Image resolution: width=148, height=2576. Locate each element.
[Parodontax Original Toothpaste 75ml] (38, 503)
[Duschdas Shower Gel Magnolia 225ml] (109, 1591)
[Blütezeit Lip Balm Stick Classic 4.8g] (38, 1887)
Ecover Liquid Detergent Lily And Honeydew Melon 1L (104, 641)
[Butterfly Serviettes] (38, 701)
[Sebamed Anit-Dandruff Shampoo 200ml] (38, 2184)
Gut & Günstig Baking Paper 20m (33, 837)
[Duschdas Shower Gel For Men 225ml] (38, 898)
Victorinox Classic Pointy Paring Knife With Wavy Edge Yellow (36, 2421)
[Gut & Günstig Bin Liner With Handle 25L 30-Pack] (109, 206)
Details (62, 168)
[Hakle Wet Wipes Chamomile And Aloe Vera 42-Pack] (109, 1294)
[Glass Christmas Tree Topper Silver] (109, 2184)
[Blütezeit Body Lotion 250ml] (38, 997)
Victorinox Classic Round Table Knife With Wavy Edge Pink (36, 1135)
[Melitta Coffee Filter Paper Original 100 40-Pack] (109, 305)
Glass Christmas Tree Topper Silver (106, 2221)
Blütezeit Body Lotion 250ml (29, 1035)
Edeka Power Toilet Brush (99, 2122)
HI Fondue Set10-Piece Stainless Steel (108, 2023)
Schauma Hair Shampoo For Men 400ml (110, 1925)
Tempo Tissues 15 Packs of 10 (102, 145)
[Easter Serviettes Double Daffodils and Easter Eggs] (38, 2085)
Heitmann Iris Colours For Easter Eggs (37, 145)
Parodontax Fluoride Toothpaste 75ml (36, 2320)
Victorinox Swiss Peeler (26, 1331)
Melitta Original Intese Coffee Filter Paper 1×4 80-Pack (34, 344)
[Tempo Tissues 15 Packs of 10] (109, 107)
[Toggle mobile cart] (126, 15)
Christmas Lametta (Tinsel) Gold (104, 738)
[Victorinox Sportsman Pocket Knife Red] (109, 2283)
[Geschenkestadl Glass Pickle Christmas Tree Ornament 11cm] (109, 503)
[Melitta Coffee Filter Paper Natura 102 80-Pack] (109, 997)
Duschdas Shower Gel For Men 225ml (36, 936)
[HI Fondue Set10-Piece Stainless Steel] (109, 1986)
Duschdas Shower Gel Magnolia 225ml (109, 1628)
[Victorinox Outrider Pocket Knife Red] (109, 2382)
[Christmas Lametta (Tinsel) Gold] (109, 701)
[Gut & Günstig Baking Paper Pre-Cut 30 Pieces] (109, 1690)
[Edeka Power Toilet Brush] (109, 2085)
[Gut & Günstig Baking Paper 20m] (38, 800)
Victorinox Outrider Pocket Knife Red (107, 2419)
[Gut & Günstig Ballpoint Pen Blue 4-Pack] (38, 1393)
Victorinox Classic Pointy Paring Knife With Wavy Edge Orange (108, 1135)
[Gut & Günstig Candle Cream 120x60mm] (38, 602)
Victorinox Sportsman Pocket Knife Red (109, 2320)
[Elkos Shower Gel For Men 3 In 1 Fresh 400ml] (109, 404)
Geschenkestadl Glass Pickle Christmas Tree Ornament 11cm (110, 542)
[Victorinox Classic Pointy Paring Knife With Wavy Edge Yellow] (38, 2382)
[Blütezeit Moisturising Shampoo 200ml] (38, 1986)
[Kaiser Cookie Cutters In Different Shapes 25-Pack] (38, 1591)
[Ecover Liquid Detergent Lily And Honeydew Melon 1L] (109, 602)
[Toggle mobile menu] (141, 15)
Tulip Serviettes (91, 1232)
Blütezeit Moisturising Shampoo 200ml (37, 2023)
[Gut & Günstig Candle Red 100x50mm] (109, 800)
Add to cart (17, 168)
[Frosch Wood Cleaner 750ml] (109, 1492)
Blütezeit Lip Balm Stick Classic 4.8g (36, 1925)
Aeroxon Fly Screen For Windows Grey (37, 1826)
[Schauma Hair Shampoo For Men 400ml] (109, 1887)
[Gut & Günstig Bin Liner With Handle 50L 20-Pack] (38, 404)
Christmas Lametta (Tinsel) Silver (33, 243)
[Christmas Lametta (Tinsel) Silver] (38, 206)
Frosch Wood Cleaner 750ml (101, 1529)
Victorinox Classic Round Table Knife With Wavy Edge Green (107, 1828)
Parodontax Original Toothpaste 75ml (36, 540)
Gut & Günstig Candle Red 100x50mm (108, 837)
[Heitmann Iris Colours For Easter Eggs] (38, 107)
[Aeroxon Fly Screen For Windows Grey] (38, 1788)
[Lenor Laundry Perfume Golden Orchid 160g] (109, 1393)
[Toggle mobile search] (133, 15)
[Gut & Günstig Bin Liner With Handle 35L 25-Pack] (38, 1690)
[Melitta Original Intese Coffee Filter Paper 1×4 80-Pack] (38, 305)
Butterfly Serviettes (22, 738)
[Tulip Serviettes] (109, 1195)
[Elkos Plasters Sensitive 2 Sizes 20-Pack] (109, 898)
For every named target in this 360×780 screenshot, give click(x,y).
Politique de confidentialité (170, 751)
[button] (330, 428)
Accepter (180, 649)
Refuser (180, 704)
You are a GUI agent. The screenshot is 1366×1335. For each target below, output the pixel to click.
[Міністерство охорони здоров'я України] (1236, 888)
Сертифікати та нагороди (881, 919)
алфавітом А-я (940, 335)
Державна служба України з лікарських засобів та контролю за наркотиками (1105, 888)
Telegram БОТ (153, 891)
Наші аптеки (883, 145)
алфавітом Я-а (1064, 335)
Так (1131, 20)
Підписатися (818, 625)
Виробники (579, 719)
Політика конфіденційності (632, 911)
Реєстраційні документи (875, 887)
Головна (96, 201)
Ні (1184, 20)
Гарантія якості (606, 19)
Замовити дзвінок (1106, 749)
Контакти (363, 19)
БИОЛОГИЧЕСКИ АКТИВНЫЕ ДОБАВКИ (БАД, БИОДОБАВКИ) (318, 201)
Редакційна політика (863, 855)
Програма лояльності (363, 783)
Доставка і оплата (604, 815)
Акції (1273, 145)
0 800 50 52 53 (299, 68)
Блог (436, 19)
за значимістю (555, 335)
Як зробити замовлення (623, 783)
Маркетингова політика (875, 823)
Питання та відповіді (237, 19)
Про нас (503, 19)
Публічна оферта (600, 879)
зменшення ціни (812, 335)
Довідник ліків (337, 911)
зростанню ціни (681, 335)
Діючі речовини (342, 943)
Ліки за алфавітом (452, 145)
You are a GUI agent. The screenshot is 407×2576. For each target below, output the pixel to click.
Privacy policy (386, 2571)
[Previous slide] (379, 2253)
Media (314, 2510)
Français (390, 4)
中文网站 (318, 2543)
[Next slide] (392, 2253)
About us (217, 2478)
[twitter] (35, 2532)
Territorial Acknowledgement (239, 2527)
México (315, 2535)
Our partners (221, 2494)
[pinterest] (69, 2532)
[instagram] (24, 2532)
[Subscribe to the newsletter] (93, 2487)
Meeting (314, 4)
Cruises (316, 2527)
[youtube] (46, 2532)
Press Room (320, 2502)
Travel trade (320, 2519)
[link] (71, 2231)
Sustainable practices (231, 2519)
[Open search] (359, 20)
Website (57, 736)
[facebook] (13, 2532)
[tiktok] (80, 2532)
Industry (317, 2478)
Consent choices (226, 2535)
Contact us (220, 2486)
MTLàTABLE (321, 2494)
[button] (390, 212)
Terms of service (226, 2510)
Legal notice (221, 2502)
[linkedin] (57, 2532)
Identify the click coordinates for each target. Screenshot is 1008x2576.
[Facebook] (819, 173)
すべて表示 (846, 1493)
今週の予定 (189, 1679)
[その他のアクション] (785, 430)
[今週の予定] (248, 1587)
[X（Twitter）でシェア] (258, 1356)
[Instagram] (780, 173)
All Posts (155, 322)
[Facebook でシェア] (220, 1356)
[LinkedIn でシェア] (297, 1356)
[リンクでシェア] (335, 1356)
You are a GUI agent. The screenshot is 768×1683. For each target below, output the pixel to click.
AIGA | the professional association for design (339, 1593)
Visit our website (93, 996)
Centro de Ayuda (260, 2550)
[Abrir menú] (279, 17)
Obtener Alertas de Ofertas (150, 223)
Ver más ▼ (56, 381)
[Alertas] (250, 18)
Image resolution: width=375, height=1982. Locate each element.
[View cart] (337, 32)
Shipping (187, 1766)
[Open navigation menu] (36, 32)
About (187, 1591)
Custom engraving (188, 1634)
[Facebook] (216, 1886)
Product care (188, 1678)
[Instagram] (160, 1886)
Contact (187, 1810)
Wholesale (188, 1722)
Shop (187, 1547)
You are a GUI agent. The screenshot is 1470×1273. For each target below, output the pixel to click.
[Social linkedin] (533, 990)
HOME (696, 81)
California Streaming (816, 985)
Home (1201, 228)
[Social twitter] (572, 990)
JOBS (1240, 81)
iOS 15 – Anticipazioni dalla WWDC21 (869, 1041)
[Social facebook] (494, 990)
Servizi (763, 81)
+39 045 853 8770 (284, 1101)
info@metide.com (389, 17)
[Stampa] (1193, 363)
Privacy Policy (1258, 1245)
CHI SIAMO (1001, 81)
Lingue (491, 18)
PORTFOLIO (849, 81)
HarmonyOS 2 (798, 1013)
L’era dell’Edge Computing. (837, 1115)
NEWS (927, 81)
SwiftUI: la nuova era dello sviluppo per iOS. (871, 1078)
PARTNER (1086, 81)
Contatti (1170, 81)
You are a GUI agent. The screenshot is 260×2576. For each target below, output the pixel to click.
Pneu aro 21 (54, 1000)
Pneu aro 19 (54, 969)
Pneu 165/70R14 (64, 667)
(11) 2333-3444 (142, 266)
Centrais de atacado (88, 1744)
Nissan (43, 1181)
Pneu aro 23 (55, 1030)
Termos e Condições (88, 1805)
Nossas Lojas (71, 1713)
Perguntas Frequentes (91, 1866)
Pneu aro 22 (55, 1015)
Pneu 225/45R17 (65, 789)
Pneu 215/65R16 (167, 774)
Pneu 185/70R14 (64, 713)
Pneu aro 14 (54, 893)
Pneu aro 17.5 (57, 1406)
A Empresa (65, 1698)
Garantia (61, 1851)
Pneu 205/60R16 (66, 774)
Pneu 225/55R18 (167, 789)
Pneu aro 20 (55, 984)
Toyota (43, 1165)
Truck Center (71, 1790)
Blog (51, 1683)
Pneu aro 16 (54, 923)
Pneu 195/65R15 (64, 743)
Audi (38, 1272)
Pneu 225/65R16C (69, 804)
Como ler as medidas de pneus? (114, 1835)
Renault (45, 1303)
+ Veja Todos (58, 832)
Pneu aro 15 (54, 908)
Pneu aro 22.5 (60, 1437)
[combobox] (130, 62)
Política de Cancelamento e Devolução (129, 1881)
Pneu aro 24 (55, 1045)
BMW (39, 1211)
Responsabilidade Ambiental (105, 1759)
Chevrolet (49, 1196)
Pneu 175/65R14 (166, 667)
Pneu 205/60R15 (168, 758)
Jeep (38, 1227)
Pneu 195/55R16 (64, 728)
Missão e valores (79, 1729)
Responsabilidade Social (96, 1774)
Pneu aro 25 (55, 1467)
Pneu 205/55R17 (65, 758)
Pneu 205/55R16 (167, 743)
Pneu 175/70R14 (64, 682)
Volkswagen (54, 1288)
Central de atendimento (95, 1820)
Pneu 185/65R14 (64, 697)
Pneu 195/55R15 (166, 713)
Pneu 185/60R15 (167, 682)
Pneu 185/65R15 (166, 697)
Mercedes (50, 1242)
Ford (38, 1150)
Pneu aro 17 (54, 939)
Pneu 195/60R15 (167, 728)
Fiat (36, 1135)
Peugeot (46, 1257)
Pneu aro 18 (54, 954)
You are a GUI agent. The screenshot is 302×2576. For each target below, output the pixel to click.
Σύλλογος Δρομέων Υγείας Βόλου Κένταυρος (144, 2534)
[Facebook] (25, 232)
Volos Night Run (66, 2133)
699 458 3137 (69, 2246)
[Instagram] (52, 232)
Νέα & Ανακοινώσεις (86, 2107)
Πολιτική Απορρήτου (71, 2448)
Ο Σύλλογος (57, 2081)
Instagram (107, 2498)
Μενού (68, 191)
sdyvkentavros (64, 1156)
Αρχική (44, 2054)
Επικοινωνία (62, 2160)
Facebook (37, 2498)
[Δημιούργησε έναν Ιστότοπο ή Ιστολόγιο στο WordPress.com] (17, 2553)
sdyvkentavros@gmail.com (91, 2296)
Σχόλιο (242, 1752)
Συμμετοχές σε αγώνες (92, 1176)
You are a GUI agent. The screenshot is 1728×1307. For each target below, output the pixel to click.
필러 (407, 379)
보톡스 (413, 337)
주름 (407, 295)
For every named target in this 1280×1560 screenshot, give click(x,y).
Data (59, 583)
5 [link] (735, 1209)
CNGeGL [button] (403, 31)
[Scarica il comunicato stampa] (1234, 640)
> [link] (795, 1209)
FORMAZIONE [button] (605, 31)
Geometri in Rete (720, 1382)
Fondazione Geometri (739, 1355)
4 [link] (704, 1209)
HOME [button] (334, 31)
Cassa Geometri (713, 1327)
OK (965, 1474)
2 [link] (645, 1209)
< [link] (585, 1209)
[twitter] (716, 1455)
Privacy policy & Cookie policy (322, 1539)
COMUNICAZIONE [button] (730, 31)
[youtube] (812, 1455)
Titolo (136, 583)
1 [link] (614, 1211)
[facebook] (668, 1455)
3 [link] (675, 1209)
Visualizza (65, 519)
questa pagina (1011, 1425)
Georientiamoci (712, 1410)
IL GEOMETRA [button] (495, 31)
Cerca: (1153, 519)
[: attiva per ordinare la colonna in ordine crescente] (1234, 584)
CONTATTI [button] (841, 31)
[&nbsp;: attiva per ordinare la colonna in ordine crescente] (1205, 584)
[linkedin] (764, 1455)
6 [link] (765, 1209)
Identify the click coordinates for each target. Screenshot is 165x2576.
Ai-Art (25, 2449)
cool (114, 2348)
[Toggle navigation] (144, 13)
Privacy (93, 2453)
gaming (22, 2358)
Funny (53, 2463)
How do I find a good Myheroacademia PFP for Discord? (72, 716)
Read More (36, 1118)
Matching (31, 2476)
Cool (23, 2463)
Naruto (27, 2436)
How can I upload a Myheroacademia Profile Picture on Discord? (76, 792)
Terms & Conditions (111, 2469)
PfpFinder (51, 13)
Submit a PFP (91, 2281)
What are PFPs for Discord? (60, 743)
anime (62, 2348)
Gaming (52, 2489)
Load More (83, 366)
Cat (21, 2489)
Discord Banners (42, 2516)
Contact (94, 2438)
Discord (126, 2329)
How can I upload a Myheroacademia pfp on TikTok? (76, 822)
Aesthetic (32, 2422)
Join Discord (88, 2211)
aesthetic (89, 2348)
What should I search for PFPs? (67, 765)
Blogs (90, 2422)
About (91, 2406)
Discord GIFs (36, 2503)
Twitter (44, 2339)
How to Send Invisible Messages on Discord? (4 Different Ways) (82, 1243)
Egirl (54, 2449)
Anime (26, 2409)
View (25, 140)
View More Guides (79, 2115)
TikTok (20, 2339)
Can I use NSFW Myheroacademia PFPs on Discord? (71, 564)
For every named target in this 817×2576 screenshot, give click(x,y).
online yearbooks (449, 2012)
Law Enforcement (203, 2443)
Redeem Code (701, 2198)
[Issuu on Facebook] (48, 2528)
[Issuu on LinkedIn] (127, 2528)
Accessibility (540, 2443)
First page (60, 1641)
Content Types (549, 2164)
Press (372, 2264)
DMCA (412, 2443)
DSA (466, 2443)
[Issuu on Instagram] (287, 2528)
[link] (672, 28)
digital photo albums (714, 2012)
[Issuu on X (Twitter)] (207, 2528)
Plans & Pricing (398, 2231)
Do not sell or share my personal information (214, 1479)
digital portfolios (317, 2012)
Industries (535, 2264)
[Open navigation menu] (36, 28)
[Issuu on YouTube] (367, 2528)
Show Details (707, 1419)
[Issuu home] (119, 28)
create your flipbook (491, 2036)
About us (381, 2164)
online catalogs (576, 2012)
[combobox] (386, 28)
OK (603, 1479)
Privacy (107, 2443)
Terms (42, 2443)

====

What is needed is an exact copy of the lines above, from the one containing "México (315, 2535)" through the one containing "[facebook] (13, 2532)", with nothing added.

México (315, 2535)
Our partners (221, 2494)
[pinterest] (69, 2532)
[instagram] (24, 2532)
[Subscribe to the newsletter] (93, 2487)
Meeting (314, 4)
Cruises (316, 2527)
[youtube] (46, 2532)
Press Room (320, 2502)
Travel trade (320, 2519)
[link] (71, 2231)
Sustainable practices (231, 2519)
[Open search] (359, 20)
Website (57, 736)
[facebook] (13, 2532)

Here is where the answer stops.